Freelancers are a social bunch
While only 5% of respondents say their main source of new work is through social media, two-thirds of the respondents use a myriad of social platforms to promote their businesses. When comparing the results to our 2020 Freelance Income Report, it is clear that LinkedIn, Instagram, and YouTube continue to gain popularity, inching closer to Facebook as the leading social platform for freelancers.
Takeaways: Opportunities are on the rise in an uncertain world
In many ways, freelancing provides an answer to our new world defined by uncertainty. As the global workforce continues to respond to the stresses of the pandemic, freelance workers demonstrate impressive resilience. Many freelancers, and in particular many young freelancers, have seen both an increase in demand and a raise in their hourly rates over the past year.
Indeed, over the last two years there has been a significant increase in the average global hourly freelancing rate from $21 to $28, likely caused by the 40% of freelancers who are now charging more for their services since the start of the pandemic.
Still, the success is not evenly distributed, and there is work to be done to make freelancing more equitable. While there has been an increased number of women entering the world of freelancing, women freelancers continue to lag in pay behind their male counterparts, with that gap growing over the past two years.
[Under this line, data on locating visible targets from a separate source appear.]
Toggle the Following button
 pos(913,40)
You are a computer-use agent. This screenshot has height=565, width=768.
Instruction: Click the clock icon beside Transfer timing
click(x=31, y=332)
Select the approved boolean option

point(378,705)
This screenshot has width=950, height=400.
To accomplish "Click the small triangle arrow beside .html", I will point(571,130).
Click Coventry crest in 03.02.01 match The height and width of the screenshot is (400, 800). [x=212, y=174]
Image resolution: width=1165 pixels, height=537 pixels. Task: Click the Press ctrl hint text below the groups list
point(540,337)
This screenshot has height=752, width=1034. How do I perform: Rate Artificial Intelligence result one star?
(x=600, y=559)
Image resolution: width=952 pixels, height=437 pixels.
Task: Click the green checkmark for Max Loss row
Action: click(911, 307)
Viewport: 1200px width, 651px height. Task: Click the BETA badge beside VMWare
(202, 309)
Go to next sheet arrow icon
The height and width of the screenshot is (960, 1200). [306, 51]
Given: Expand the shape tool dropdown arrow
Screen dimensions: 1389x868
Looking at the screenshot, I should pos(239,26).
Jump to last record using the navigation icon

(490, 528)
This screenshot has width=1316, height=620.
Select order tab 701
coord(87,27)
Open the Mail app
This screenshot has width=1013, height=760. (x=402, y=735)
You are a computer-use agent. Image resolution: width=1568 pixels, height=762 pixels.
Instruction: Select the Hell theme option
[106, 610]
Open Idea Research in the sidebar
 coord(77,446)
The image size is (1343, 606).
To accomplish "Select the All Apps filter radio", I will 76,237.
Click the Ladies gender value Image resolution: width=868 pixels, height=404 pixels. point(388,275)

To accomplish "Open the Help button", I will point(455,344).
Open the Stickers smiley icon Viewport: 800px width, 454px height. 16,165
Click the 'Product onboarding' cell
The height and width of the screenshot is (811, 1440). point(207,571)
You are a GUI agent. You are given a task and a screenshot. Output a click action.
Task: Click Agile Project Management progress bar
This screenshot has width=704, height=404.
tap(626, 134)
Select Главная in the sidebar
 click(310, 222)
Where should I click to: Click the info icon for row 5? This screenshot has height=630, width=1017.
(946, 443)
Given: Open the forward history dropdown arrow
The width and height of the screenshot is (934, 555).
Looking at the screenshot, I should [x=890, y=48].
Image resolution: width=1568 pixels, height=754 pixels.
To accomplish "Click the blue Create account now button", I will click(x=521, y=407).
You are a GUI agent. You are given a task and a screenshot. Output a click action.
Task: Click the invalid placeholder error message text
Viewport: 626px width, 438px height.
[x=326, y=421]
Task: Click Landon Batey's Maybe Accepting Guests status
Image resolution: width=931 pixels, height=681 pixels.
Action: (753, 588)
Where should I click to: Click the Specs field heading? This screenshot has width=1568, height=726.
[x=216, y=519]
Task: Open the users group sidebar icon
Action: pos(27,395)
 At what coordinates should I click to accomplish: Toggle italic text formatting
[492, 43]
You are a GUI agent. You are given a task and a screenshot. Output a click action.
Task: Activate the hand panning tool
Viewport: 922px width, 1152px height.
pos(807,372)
At the same time, though, women reported higher levels of satisfaction, revealing the ongoing potential of freelancing to offer women an attractive alternative to the traditional workforce.
Regardless of hourly rates, though, nearly all freelancers surveyed expressed high levels of satisfaction with their jobs. Given the unparalleled levels of global turmoil, the relative triumph of the freelance community during these times is no small feat. We anticipate that this passion and satisfaction for the freelancing lifestyle, along with the new work paradigms that the pandemic has given rise to, will continue to fuel the growth of freelancing for many years to come.